# WHAT YOU NEED TO DO
No picture belongs in the answer, which must hold exactly the lines from the one with "This screenshot has width=520, height=364." through the final line below.

──────

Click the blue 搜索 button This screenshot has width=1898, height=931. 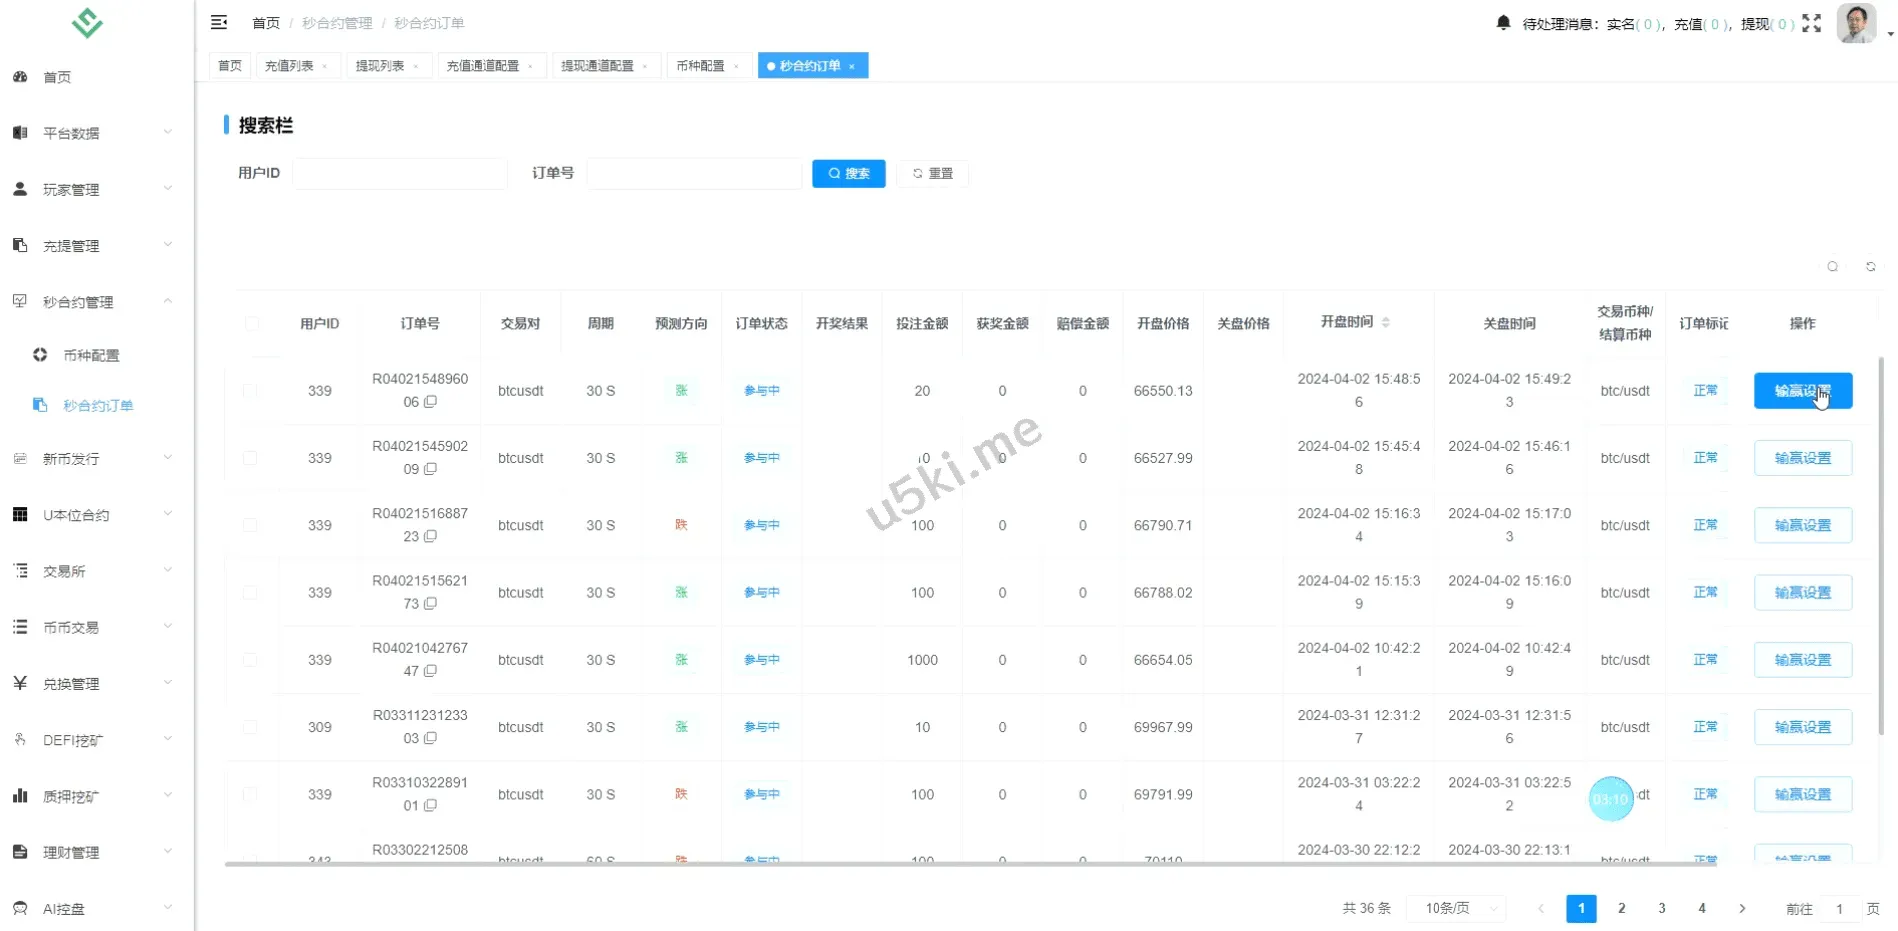[848, 173]
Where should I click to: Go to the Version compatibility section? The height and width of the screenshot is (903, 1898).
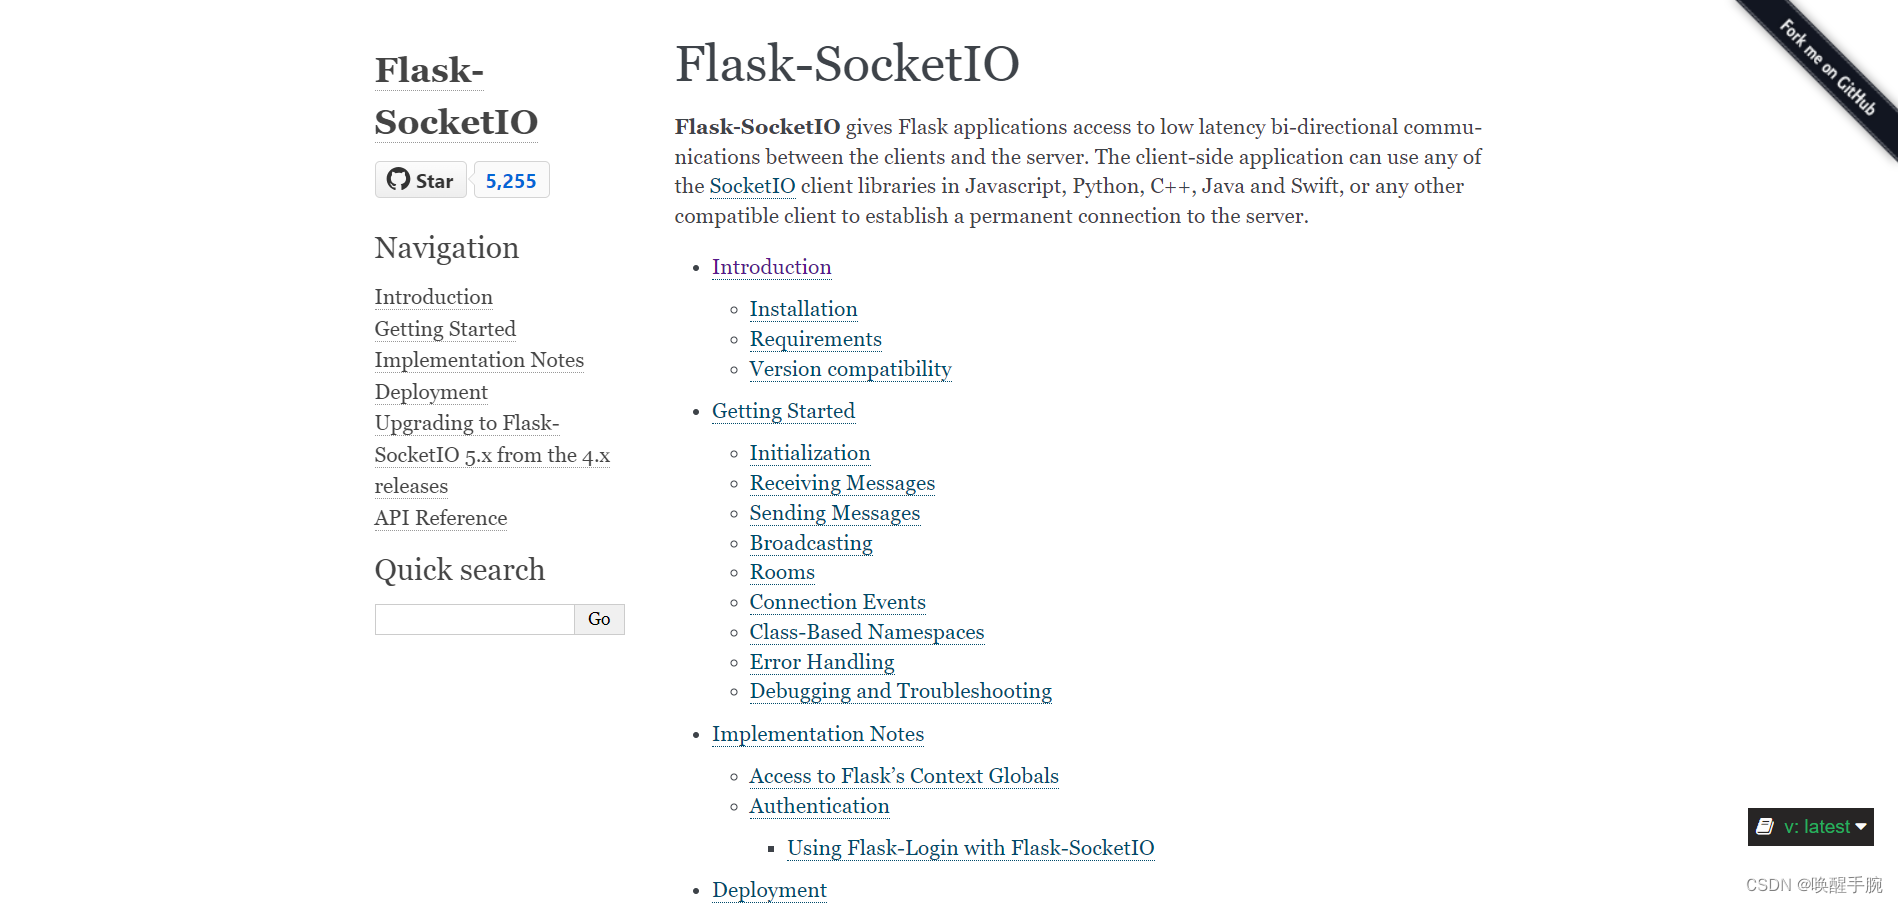tap(850, 369)
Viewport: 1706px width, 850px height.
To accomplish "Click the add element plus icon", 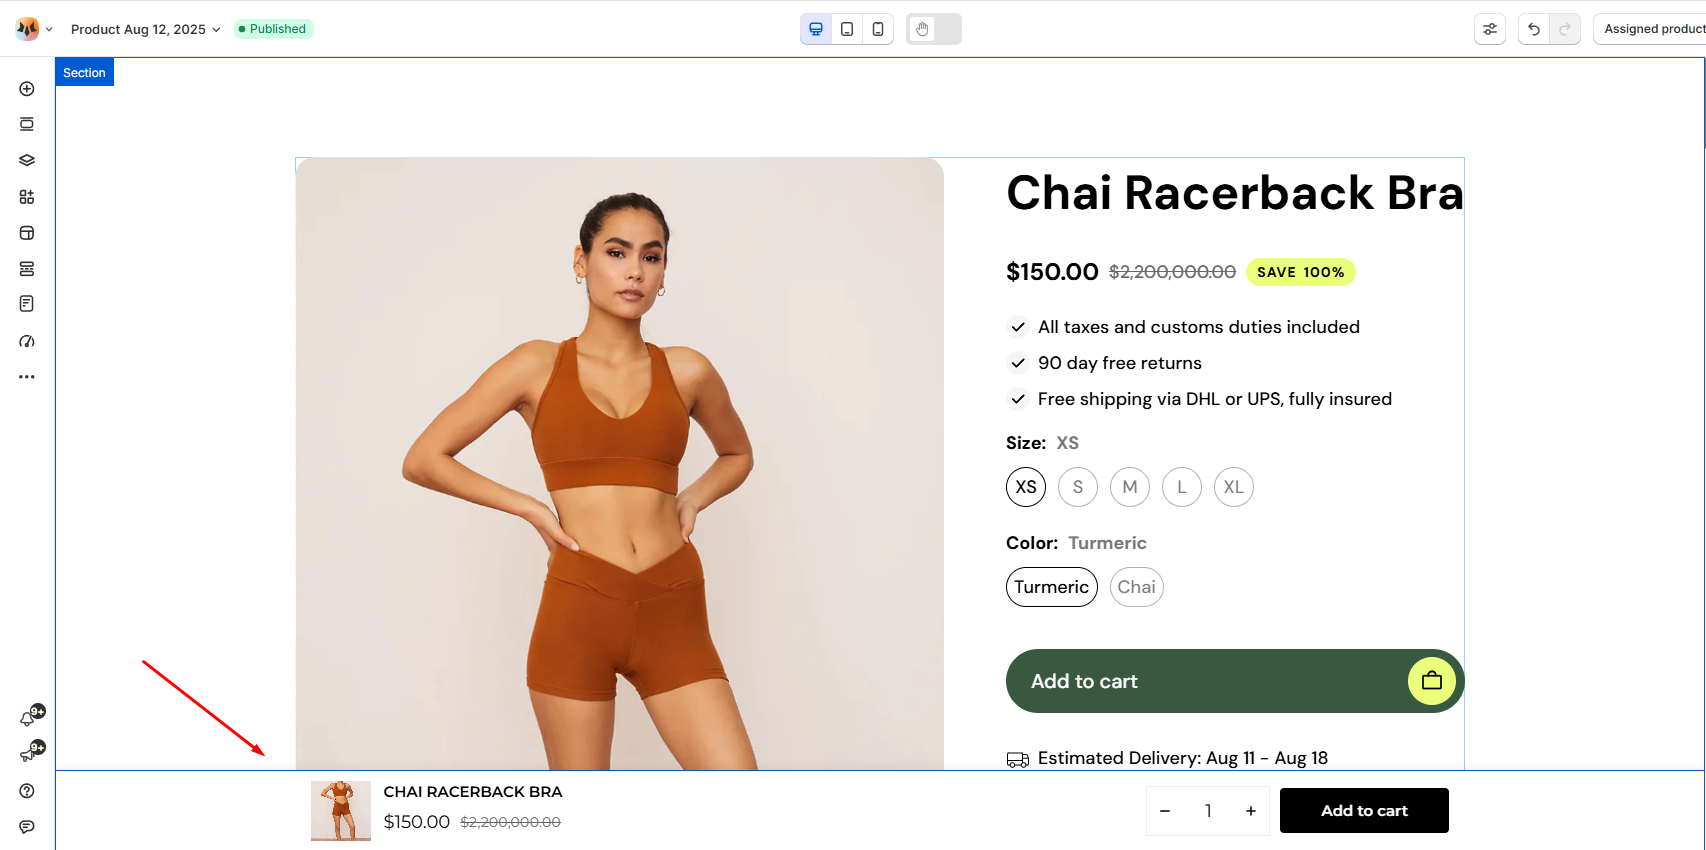I will pyautogui.click(x=27, y=89).
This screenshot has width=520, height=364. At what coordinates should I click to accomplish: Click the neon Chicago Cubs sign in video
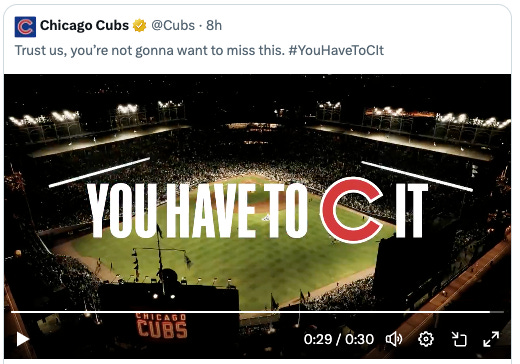[162, 326]
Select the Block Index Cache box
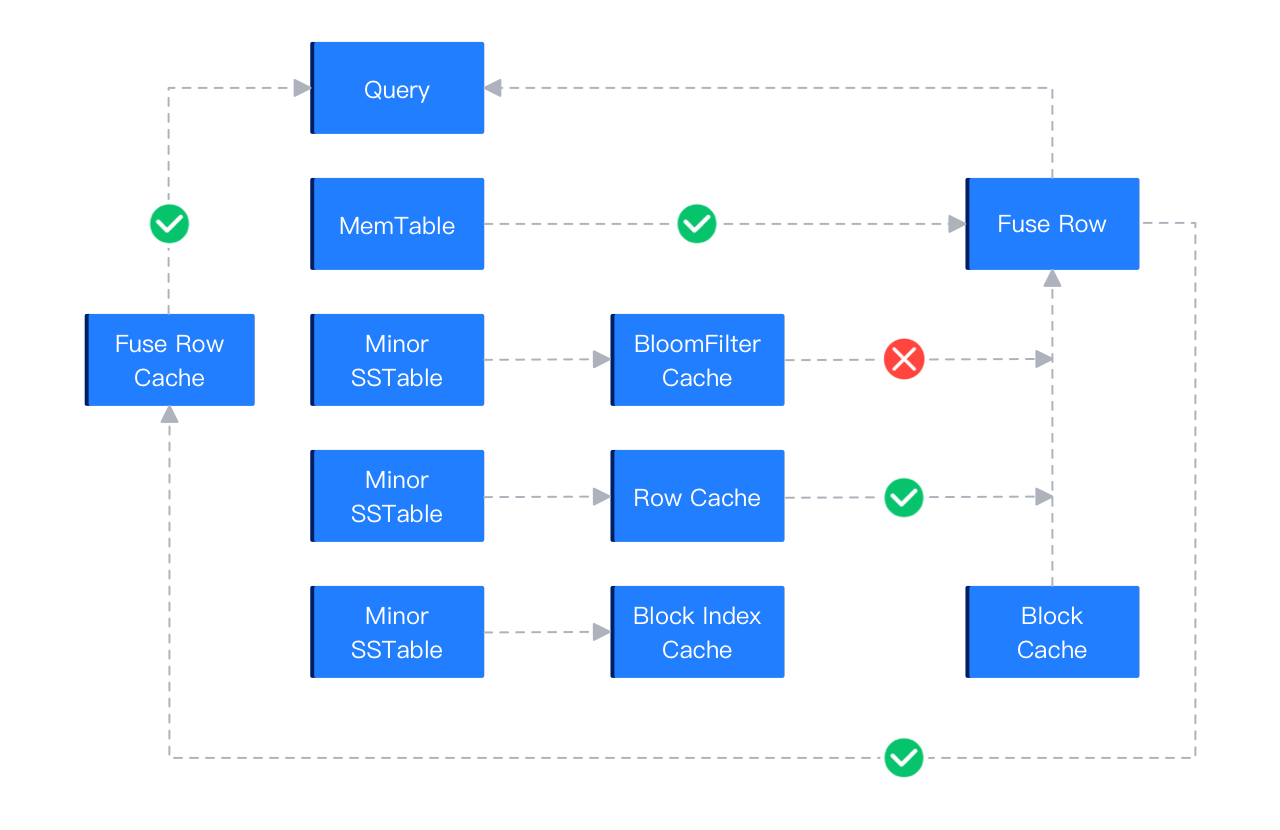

──────

# YOUR SOLUTION
This screenshot has width=520, height=364. At what coordinates should I click to accomplish: Click the neon Chicago Cubs sign in video
[162, 326]
Select the Block Index Cache box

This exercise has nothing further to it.